In the royal inventories of the fourteenth and fifteenth centuries, above all in those of Charles V. and of his brothers the Dukes of Anjou, Berry, and Burgundy, where there is any mention of vessels of glass, it is almost without exception of verre de Damas or of verre à la façon de Damas that we hear. Quite an exception is the goblet de voirre blanc de Flandre, garny d’argent, that we find in an inventory of the possessions of Charles V., taken in 1379. Notwithstanding this, it is evident that the French kings at this time took much interest in the manufacture of glass. When hunting in the forests around Paris, they would turn aside to visit the furnace of one of these local makers of verre de fougère who already claimed the privileges of gentlemen.

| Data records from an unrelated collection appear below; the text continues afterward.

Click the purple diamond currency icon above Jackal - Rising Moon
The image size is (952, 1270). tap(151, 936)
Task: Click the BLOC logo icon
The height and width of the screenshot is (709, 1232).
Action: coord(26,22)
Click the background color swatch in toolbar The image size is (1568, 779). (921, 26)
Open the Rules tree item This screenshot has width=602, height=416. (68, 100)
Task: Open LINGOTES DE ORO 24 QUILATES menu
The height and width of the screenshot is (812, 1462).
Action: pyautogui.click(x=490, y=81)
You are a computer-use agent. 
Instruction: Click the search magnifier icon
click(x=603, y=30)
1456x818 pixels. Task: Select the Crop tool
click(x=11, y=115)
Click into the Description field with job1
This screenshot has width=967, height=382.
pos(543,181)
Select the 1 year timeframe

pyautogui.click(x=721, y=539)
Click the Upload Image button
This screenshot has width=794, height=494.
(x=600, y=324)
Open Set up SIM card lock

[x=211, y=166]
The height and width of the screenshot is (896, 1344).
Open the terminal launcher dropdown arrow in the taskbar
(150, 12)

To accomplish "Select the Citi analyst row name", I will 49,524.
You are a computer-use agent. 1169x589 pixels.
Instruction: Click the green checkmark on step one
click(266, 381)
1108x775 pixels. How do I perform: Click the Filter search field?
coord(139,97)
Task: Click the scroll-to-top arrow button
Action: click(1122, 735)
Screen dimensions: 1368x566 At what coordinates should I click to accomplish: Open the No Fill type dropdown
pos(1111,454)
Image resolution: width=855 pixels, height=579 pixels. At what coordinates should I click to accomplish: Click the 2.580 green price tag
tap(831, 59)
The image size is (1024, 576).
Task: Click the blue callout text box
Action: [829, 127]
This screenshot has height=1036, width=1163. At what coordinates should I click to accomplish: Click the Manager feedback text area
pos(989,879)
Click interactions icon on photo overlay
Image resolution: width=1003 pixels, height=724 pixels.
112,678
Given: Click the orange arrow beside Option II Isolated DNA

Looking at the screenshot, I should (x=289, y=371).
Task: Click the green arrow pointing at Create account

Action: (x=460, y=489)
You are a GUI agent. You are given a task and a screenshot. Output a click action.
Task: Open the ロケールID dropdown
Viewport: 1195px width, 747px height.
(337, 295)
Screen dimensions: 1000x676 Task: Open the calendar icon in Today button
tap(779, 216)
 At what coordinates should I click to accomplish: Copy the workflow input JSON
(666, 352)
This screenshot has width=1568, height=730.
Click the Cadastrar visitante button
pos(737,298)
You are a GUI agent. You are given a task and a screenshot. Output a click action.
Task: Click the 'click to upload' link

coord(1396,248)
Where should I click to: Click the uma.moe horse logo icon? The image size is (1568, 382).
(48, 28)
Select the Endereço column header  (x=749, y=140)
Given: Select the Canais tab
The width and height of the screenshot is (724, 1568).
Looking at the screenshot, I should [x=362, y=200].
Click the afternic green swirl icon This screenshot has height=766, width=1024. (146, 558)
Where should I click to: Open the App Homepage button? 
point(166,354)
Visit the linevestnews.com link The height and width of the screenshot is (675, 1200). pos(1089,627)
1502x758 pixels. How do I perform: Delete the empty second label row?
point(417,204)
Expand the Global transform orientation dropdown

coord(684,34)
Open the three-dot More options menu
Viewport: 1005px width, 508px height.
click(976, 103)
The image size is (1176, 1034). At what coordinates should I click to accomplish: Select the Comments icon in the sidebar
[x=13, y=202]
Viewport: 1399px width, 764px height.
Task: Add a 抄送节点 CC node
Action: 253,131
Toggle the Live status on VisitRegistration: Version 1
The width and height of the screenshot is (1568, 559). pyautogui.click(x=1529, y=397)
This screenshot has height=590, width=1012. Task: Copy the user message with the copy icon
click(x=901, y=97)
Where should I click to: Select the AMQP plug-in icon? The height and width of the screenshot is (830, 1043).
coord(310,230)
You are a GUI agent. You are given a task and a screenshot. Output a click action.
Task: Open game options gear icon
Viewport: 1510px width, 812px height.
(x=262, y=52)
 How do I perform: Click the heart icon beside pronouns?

Thus early in the reign of Charles VI. we find an entry of a payment ‘pour don fait par lui aux voirriers, près de la forest de Chevreuse, où le roy estait alez veoir faire les voirres.’ This was at the beginning of the fifteenth century; later on, as we shall see, both King René and Louis XI. were patrons of the glass-makers; and yet it is doubtful if we have in our collections any examples of French glass which can be attributed to as early a period as the reign even of the latter king.

[PLATE XXI]

GERMAN LATE MEDIÆVAL GLASS
1. CUP WITH PRUNTS 2. CUP WITH CONICAL COVER, FOR RELICS

Of glass made in Germany before, say, the end of the fifteenth century, we know even less than of the contemporary production in France. Theophilus, it is true, tells us of the manufacture of sheets of glass from cylindrical manchons, and this was probably until the seventeenth century a specially German process; he describes, too, the manufacture of blown glass of simple forms. But from his time, or at least from the time of the pseudo-Heraclius a little later, to that of Georg Agricola in the sixteenth century, when we find the glass industry taking an important place in many parts of Germany, there is little direct evidence on the subject to bring forward.[[98]] Apart, however, from a few insignificant little bottles, used as reliquaries (Plates [XX.] and [XXI.]), nothing survives from this time. On the other hand, when in the fifteenth century we come again upon evidences of contemporary glass in Germany and Holland, as above all in the pictures of the early Netherlandish and of the Cologne schools, we find a distinct form of goblet already established, the prototype, it would seem, of a famous shape that was able to hold its own at the time of the invasion of Italian glass in the sixteenth century. There is nothing in France, still less in England, corresponding to the römer and its various kindred forms.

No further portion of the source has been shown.